» RECORDS PROVIDED:
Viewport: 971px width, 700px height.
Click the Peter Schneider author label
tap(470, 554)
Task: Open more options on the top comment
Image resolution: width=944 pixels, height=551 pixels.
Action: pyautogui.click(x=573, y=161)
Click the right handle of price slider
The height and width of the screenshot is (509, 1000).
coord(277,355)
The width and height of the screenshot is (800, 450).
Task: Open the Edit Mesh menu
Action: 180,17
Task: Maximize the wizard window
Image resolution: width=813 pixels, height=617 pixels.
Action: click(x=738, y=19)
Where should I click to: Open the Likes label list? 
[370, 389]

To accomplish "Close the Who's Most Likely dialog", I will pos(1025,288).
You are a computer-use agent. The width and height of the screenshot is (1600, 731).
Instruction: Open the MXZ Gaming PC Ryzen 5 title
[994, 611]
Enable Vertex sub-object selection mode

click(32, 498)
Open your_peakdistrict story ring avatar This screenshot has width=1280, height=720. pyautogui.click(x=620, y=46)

» EXERCISE: Copy out, word for word, the part of the entries above that begins at the line with "Image resolution: width=813" and ends at the line with "You are a computer-use", including both.

» TASK SOLUTION:
Image resolution: width=813 pixels, height=617 pixels.
Action: click(x=738, y=19)
Where should I click to: Open the Likes label list? 
[370, 389]

To accomplish "Close the Who's Most Likely dialog", I will pos(1025,288).
You are a computer-use agent. The width and height of the screenshot is (1600, 731).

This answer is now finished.